• _Exercise directions_: Pictures excluded, retype the lines from the one containing "Instruction: Expand the Opening Hours section" through the last line of the data below, both included.

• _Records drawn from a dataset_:
= = = =

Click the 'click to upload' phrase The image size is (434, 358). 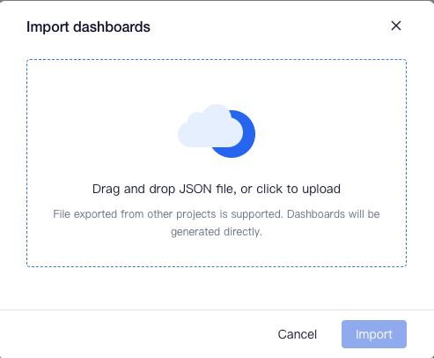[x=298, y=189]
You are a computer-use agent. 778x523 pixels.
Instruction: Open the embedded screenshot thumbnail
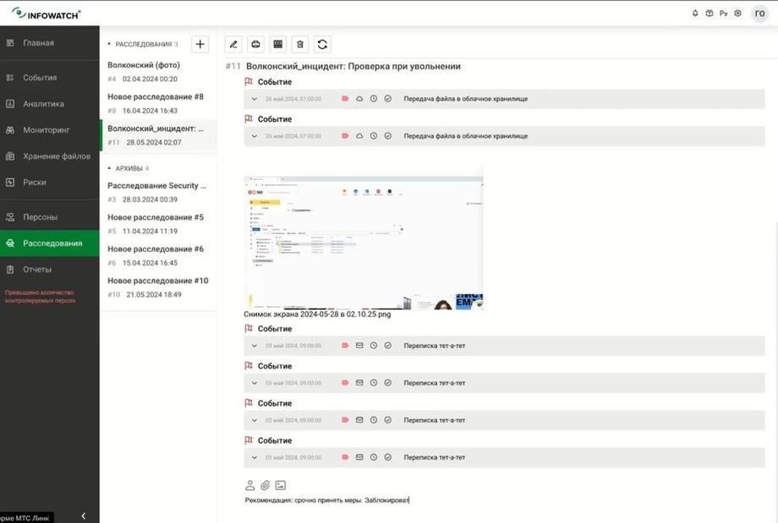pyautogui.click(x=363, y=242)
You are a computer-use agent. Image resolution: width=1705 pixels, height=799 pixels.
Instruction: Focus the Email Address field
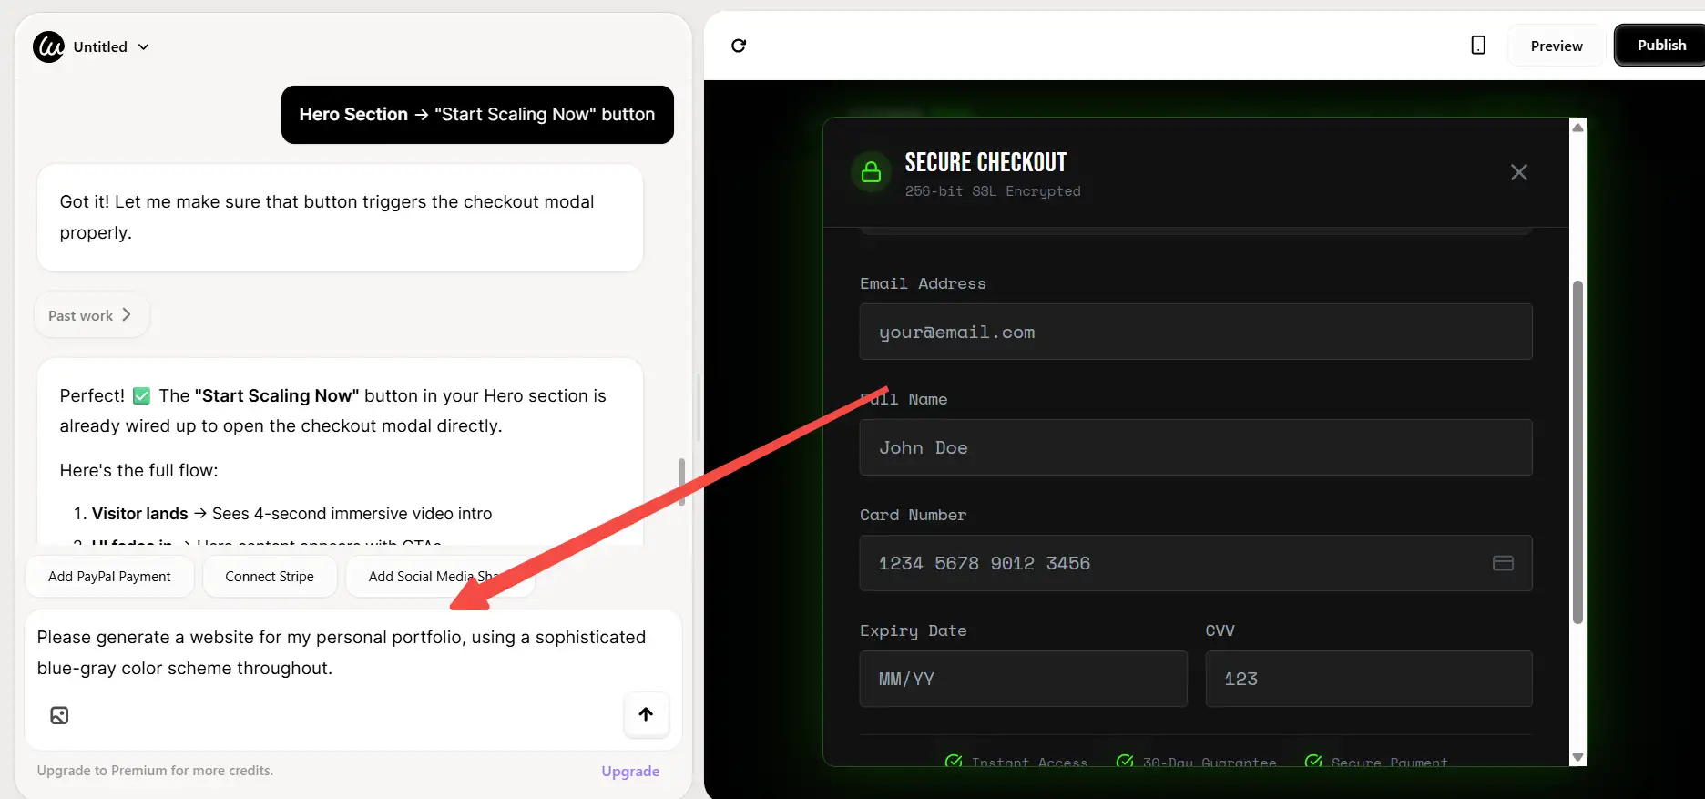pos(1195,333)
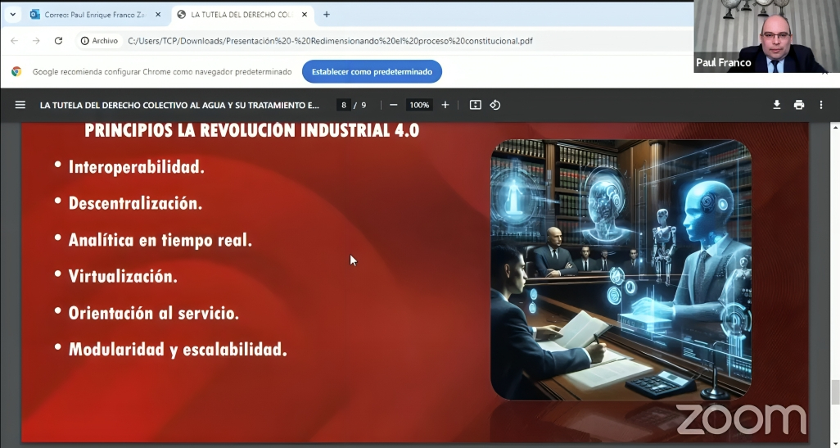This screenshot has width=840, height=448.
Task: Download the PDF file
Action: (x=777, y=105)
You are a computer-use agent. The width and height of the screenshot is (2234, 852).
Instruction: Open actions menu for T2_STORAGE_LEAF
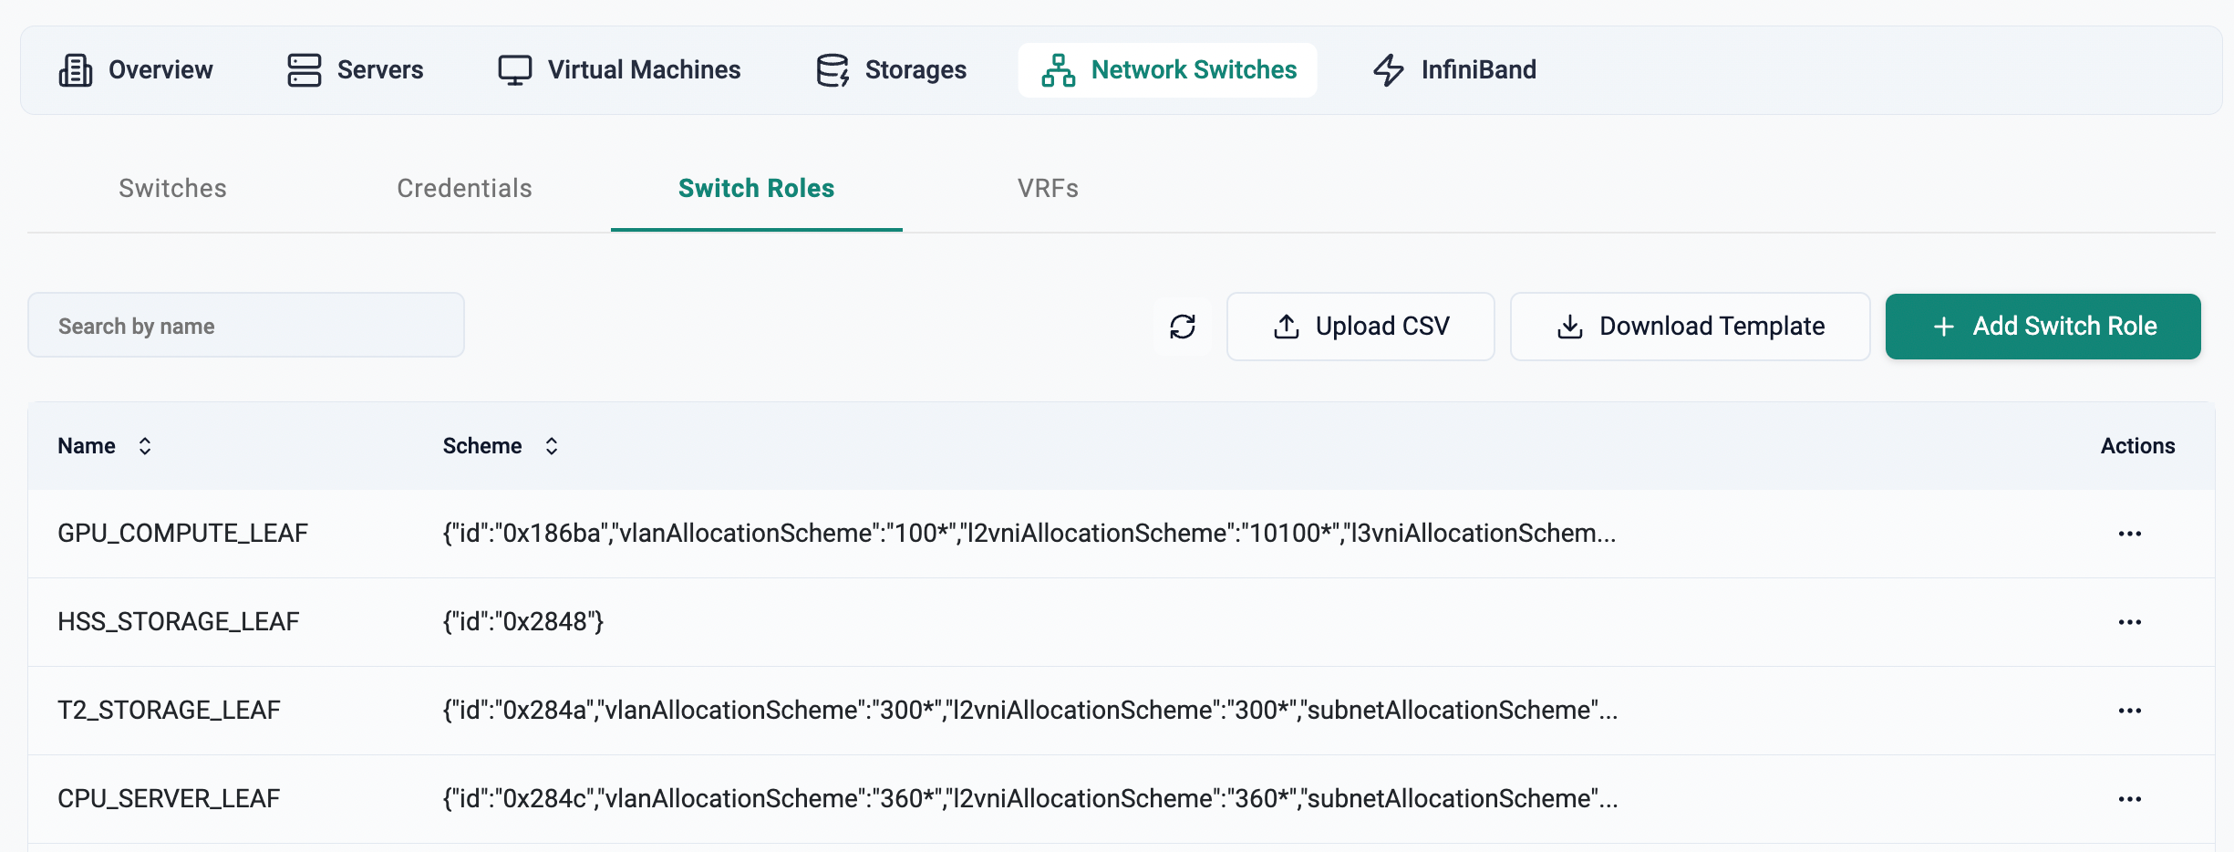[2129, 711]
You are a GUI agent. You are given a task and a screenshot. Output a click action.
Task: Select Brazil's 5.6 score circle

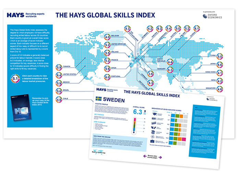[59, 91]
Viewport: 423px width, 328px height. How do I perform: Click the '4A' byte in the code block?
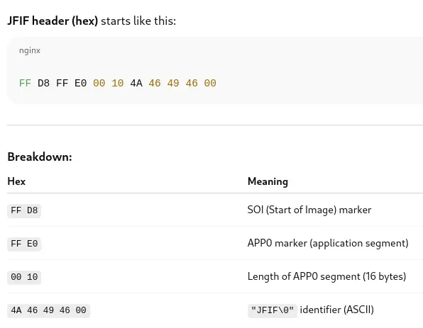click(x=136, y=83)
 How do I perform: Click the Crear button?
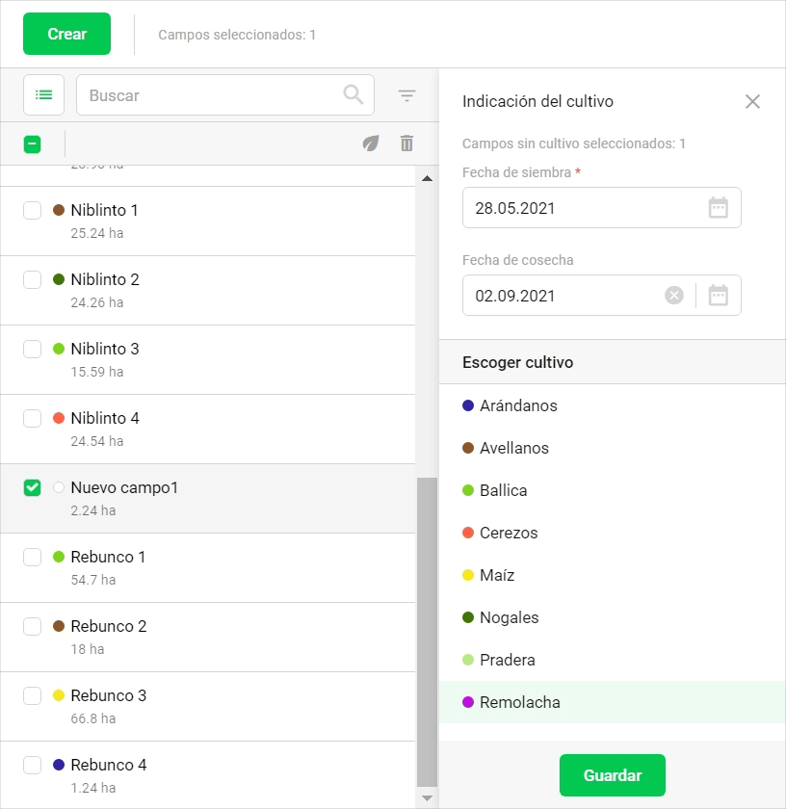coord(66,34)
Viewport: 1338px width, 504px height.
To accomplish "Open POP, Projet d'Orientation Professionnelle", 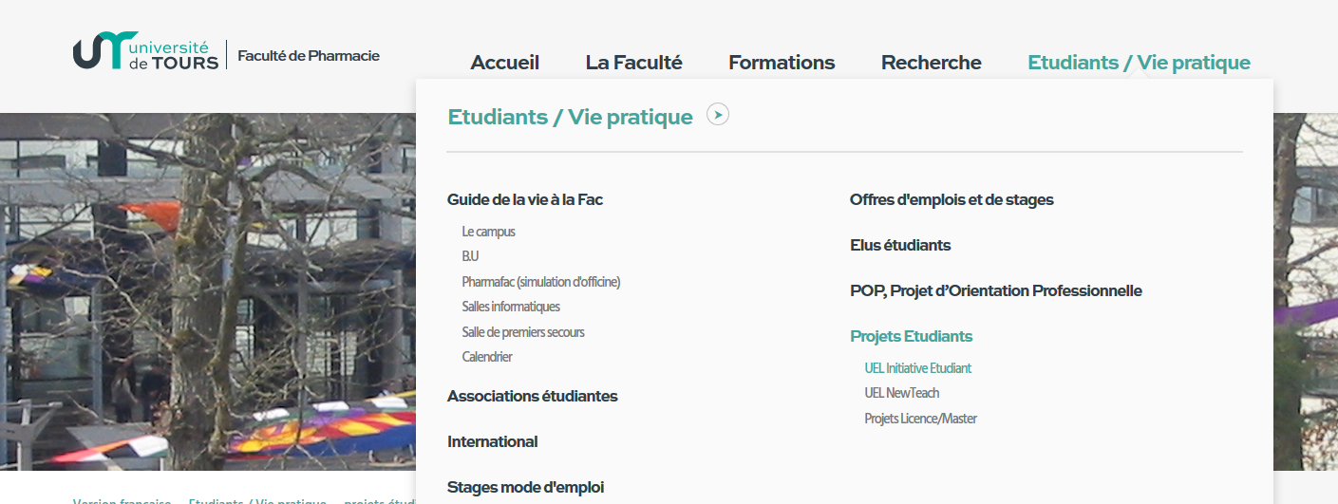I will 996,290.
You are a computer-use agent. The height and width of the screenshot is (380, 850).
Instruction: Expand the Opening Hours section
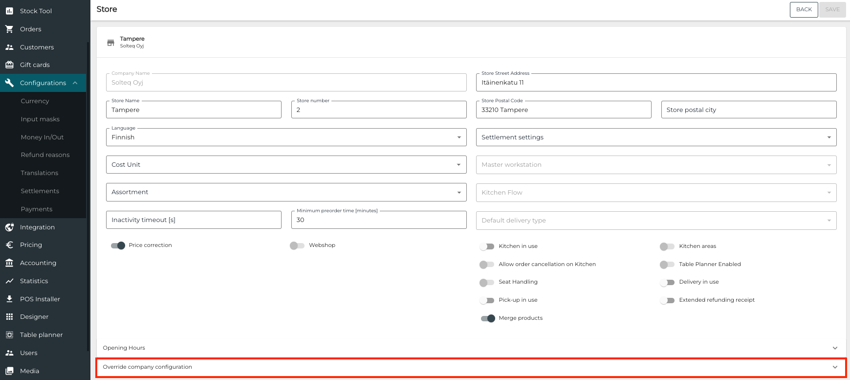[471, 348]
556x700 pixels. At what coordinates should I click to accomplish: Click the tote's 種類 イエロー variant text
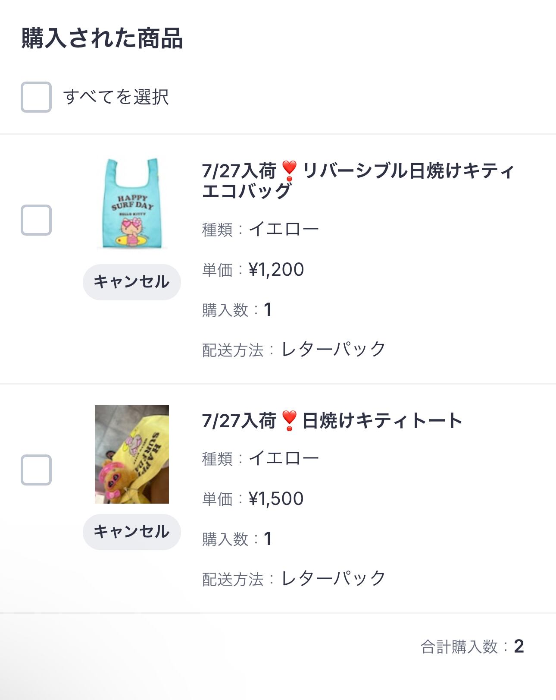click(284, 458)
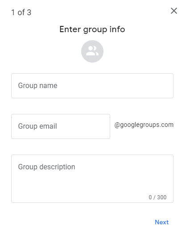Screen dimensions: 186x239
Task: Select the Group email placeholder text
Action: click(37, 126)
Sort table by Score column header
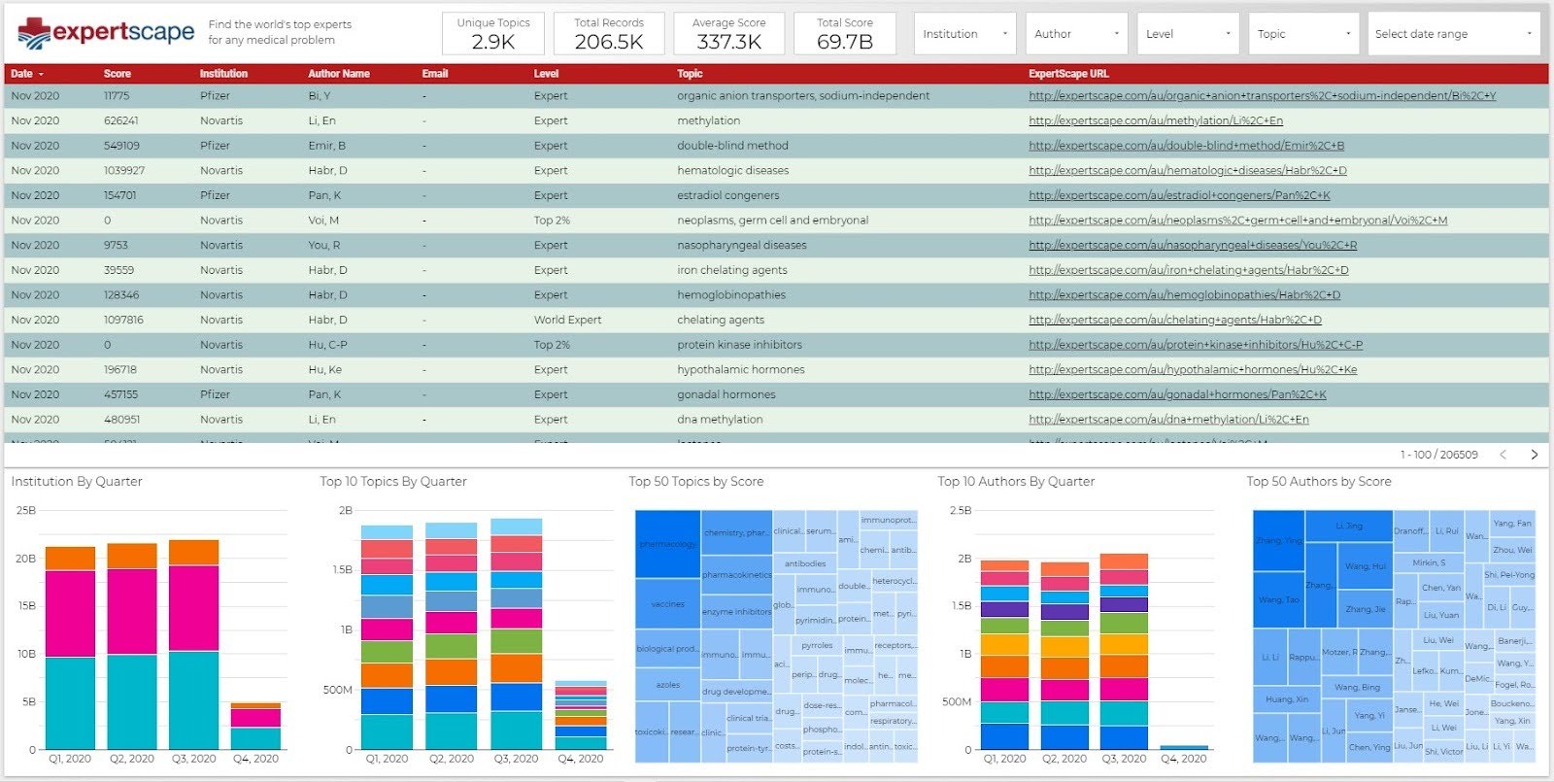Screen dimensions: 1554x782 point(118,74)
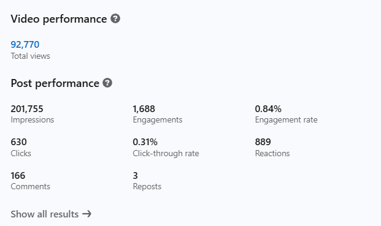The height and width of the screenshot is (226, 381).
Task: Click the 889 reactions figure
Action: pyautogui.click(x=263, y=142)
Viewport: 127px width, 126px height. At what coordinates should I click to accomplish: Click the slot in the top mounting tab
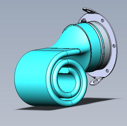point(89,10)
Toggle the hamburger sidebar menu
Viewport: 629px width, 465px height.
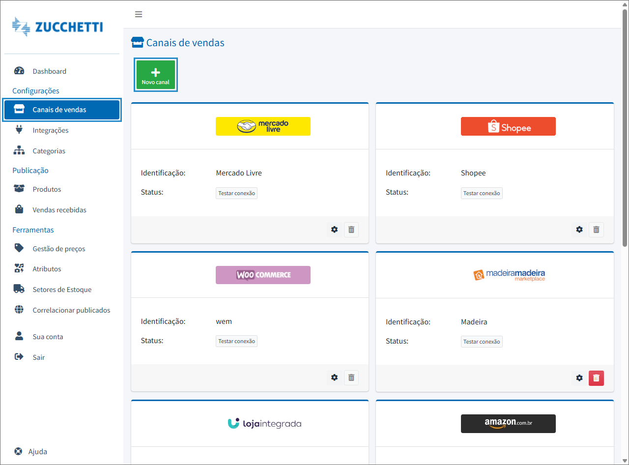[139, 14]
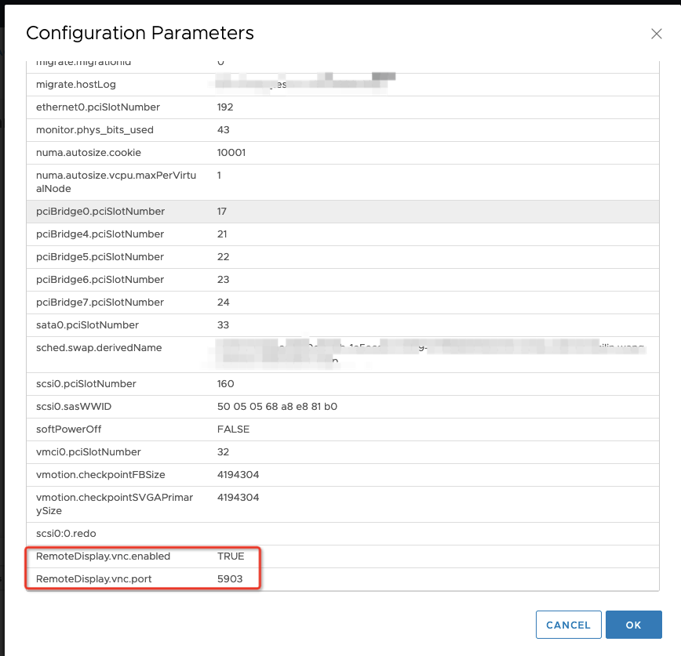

= = = =

• _Reply_:
Instruction: Expand the Opening Hours section
[471, 348]
556x700 pixels. At what coordinates should I click to accomplish: Click the tote's 種類 イエロー variant text
click(284, 458)
Screen dimensions: 186x239
Task: Select the Group email placeholder text
Action: click(37, 126)
Sort table by Score column header
Screen dimensions: 1554x782 point(118,74)
The height and width of the screenshot is (226, 381).
Task: Click the 889 reactions figure
Action: pyautogui.click(x=263, y=142)
Viewport: 127px width, 126px height. At what coordinates should I click to accomplish: Click the slot in the top mounting tab
point(89,10)
Toggle the hamburger sidebar menu
Viewport: 629px width, 465px height.
[139, 14]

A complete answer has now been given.